## Task details
Look in the material below for the line holding "De la superalimente". Set it down exactly, with each later line up to and including the line holding "beauty blogger (193, 2203)".

## Data
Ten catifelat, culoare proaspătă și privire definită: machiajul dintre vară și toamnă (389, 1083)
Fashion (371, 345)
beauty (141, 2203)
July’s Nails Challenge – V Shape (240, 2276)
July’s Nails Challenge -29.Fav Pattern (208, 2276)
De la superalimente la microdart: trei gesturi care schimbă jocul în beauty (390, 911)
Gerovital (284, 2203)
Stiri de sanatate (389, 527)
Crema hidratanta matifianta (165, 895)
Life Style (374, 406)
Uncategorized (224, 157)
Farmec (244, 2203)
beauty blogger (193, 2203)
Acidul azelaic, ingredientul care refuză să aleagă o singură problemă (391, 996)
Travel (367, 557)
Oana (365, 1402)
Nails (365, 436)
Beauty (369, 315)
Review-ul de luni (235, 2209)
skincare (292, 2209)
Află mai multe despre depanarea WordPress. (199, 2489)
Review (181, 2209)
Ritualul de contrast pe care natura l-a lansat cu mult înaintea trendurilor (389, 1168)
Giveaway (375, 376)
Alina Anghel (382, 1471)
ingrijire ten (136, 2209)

## Solution to this problem
De la superalimente la microdart: trei gesturi care schimbă jocul în beauty (390, 911)
Gerovital (284, 2203)
Stiri de sanatate (389, 527)
Crema hidratanta matifianta (165, 895)
Life Style (374, 406)
Uncategorized (224, 157)
Farmec (244, 2203)
beauty blogger (193, 2203)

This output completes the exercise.